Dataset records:
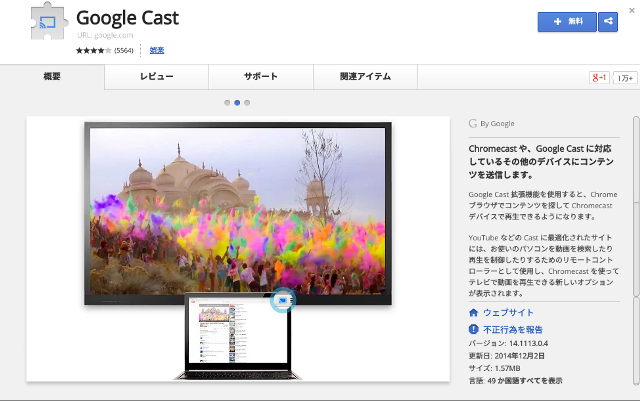Open the サポート tab
640x401 pixels.
click(260, 77)

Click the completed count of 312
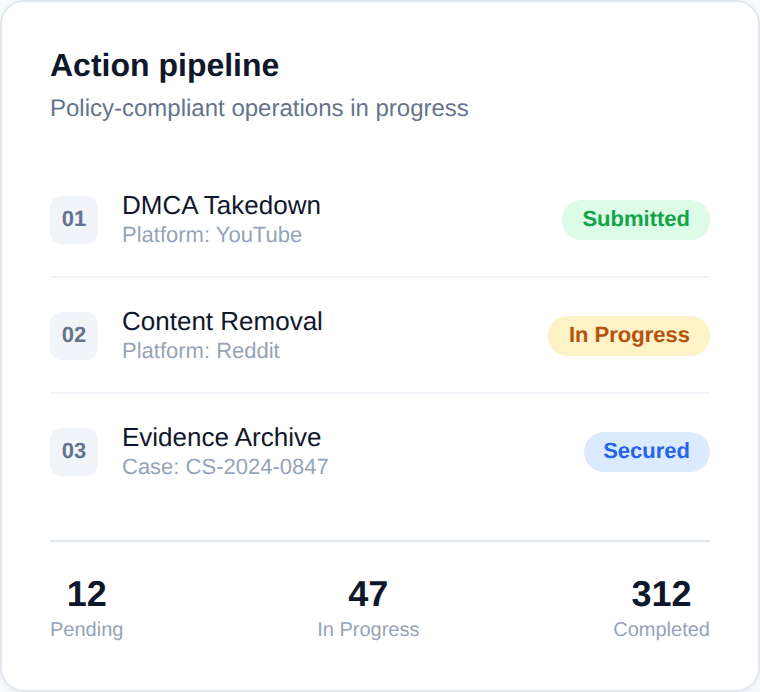pos(661,594)
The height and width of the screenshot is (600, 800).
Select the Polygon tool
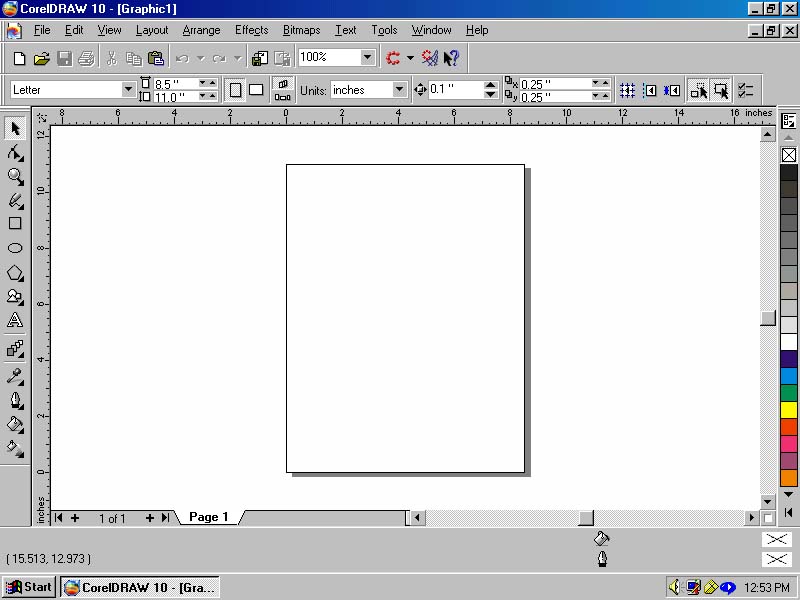(15, 272)
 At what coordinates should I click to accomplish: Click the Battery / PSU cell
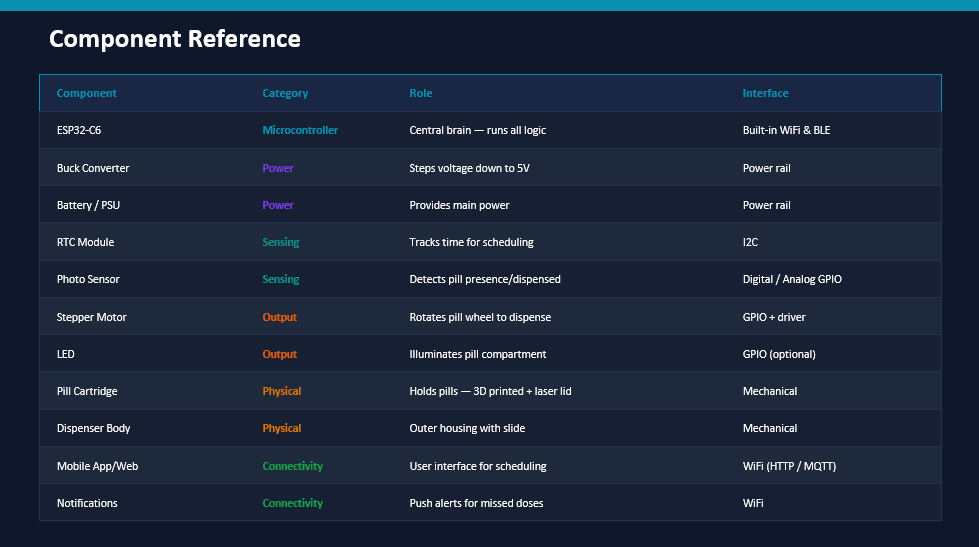(89, 205)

WHAT YOU NEED TO DO.
Retype exactly, please, the span from the line holding "At what coordinates" through the closing line of the data, both ends included, without the pictures.

EXERCISE RESPONSE.
 At what coordinates should I click to accomplish: Click the Battery / PSU cell
(89, 205)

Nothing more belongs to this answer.